Kaum ein anderer Bassist erhielt zu Lebzeiten und postum so zahlreiche Ehrungen wie Gottlob Frick. Dem dreifachen Kammersänger wurden Orden bis hin zum Großen Verdienstkreuz des Verdienstordens der Bundesrepublik Deutschland verliehen. Ölbronn ehrte seinen großen Sohn und Ehrenbürger mit einem Gottlob-Frick-Weg. In Mühlacker wurde der Konzertsaal im „Mühlehof“ nach dem Sänger benannt. Die Stadt Heilbronn widmete seinem Gedenken einen Platz im Herzen der Stadt. 1995 wurde die Gottlob-Frick-Gesellschaft gegründet. Die wichtigsten Ziele der Gesellschaft sind: Das Andenken an Gottlob Frick und andere Sängerlegenden zu erhalten, junge, hochbegabte Sänger zu fördern und die Begegnung der Generationen zu ermöglichen.

1997 konnte im Rathaus in Ölbronn eine Gedächtnisstätte eingeweiht werden. Hier wurde eine imposante Retrospektive in Bild und Ton, sowie eine Sammlung von Erinnerungsstücken zusammengestellt. Höhepunkt des Wirkens der Gesellschaft ist ein jährliches Künstlertreffen mit Festakt, Festkonzert, Verleihung der Gottlob-Frick- Medaillen und Empfang. An kaum einem anderen Ort versammelt sich eine so große Zahl von Gästen aus dem künstlerischen Bereich, darunter weltberühmte Sängerinnen und Sänger, wie im Operndörfle Ölbronn. Eine weltweite Einmaligkeit ist das originelle Gästebuch, in dem die Händeabdrücke berühmter Künstlerpersönlichkeiten verewigt sind. Die Ausstellung ist ein Who is Who der jüngeren Operngeschichte und reicht von Theo Adam bis Georg Zeppenfeld.

## Quelldaten
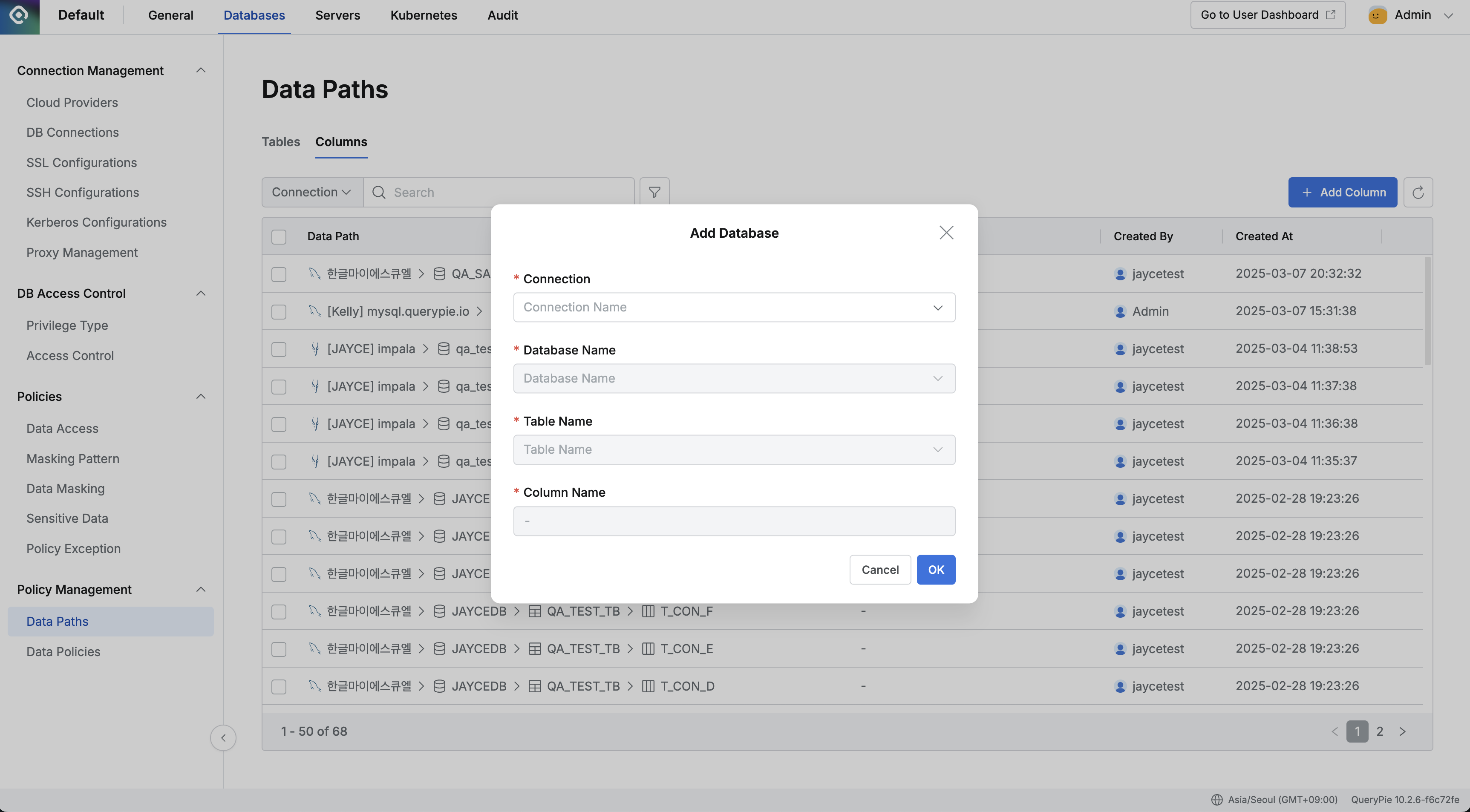Click the Admin avatar icon

point(1377,15)
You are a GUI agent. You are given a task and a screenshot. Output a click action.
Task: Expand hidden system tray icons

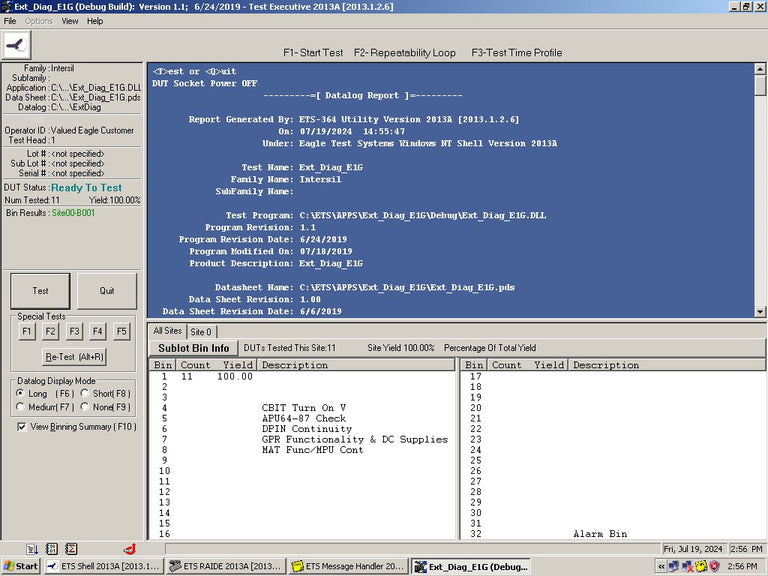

## Was zu tun ist
**a.** Übernimm aus dem Text über Gottlob Frick wortgetreu den Abschnitt von „1997 konnte im“ bis „bis Georg Zeppenfeld.“.
**b.** Fasse den Text über Gottlob Frick in zwei Sätzen zusammen.
**c.** Zähle alle Bestandteile des jährlichen Künstlertreffens auf, die der Text über Gottlob Frick nennt.

## Antworten je Aufgabe
**a.**
1997 konnte im Rathaus in Ölbronn eine Gedächtnisstätte eingeweiht werden. Hier wurde eine imposante Retrospektive in Bild und Ton, sowie eine Sammlung von Erinnerungsstücken zusammengestellt. Höhepunkt des Wirkens der Gesellschaft ist ein jährliches Künstlertreffen mit Festakt, Festkonzert, Verleihung der Gottlob-Frick- Medaillen und Empfang. An kaum einem anderen Ort versammelt sich eine so große Zahl von Gästen aus dem künstlerischen Bereich, darunter weltberühmte Sängerinnen und Sänger, wie im Operndörfle Ölbronn. Eine weltweite Einmaligkeit ist das originelle Gästebuch, in dem die Händeabdrücke berühmter Künstlerpersönlichkeiten verewigt sind. Die Ausstellung ist ein Who is Who der jüngeren Operngeschichte und reicht von Theo Adam bis Georg Zeppenfeld.

**b.** Der Bassist und dreifache Kammersänger Gottlob Frick erhielt zahlreiche Ehrungen, darunter das Große Verdienstkreuz des Verdienstordens, einen nach ihm benannten Weg in Ölbronn, einen Konzertsaal in Mühlacker und einen Platz in Heilbronn. Die 1995 gegründete Gottlob-Frick-Gesellschaft will sein Andenken erhalten und junge Sänger fördern; 1997 wurde im Ölbronner Rathaus eine Gedächtnisstätte eingeweiht, und jährlich findet ein Künstlertreffen statt.

**c.**
- Festakt
- Festkonzert
- Verleihung der Gottlob-Frick-Medaillen
- Empfang